#### What needs to be done
Would you please retype, exactly, the lines of the listing below between the line with "Screen dimensions: 512x512" and the line with "Task: Click the paraform logo in header", inclusive?

#### Material for the task
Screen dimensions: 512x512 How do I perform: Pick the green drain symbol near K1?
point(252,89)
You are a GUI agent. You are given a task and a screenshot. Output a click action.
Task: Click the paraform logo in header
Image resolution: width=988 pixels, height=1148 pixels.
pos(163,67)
---
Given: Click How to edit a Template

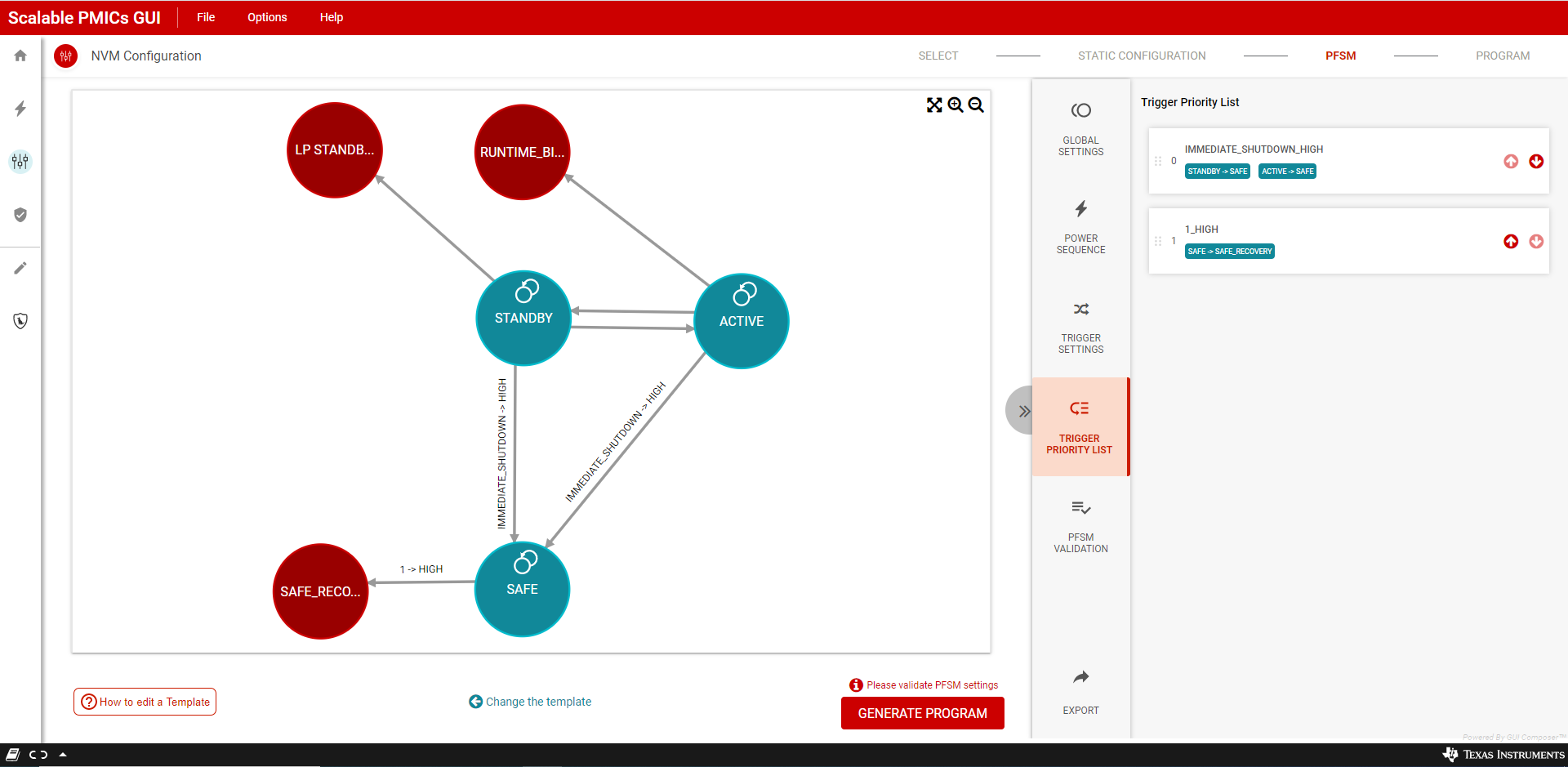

#### Exercise answer
Screen dimensions: 512x512 How do I perform: Pick the green drain symbol near K1?
point(252,89)
You are a GUI agent. You are given a task and a screenshot. Output a click action.
Task: Click the paraform logo in header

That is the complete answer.